French grocer Carrefour has had a difficult year, but looks ready to expand into Poland with a series of new hypermarkets.
2014 was a difficult year for Carrefour Poland and its new managing director Guillaume de Colonges.
The Russian trade embargo created a food production surplus, triggering a fall in food prices and fuelling even greater competitiveness in a market already renowned for its tough trading environment.
However, Planet Retail sees the light at the end of the tunnel as we expect price evolution to swing back to positive territory in 2015, coupled with a progressive increase in total consumer spend during the year with an acceleration from 2016 onward.
With this positive perspective in mind, we note a resumption of more capital-intensive expansion from the French giant.
A series of new hypermarket launches are proposed for the urban areas of Warsaw and Poznan in 2016/17. Meanwhile, we foresee small-box growth to achieve the 500-unit milestone in 2015, meaning a threefold network increase over the past three years.
Parallels with French strategy
We are confident that Carrefour Poland is receiving a similar prescription as is being used to revive the business in France, including store refurbishments and a supply chain revision centred on store clusters, not to mention organisational decentralisation.
That should enable Carrefour to increase its assortment relevance to its specific catchment areas. Meanwhile, to help its hypermarkets appeal to a bigger-spending customer segment, the retailer has joined the government-backed large family programme, granting cardholder discounts on purchases.
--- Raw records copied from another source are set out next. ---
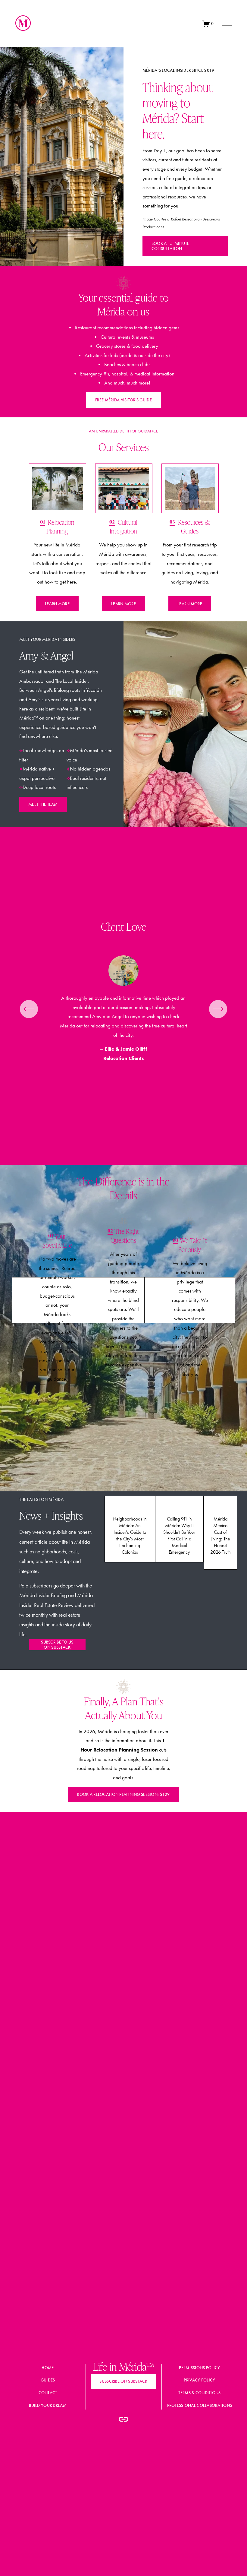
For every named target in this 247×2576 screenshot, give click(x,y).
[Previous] (29, 1009)
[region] (123, 1009)
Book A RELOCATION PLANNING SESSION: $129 (123, 1794)
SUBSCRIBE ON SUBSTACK (123, 2381)
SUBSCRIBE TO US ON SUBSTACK (57, 1645)
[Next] (218, 1009)
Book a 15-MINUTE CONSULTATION (170, 246)
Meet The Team (43, 804)
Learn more (57, 603)
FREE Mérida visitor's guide (123, 400)
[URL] (123, 2419)
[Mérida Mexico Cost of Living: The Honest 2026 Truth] (220, 1503)
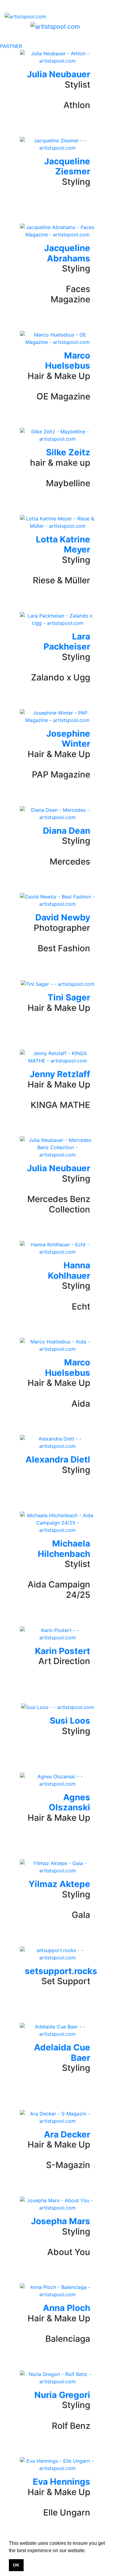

We believe it is vital for Carrefour to assert its stance as competitors attack on several fronts simultaneously.
We believe supermarkets and small boxes will come under mounting pressure from dominant discount operators Biedronka and Lidl. Both are moving determinedly into urban centres, offering more convenience products and premium features, not to mention venturing into traffic-generating non-food categories.
Looking at other big-box operators, their ranks are massing around Carrefour.
We do not expect Tesco to present a major threat given the serious issues in its home market and capex and cost reduction, but domestic rival Auchan’s substantial hypermarket acquisition (combined with its international purchasing alliance with Metro Group) will likely mean improved buying conditions, leaving greater room for manoeuvre should it opt to compete head-to-head on price.
We remain confident that Carrefour will be able to reap the rewards of its efforts in future, but many challenges lie ahead.
The foundations are now being laid on which tomorrow’s growth can be constructed.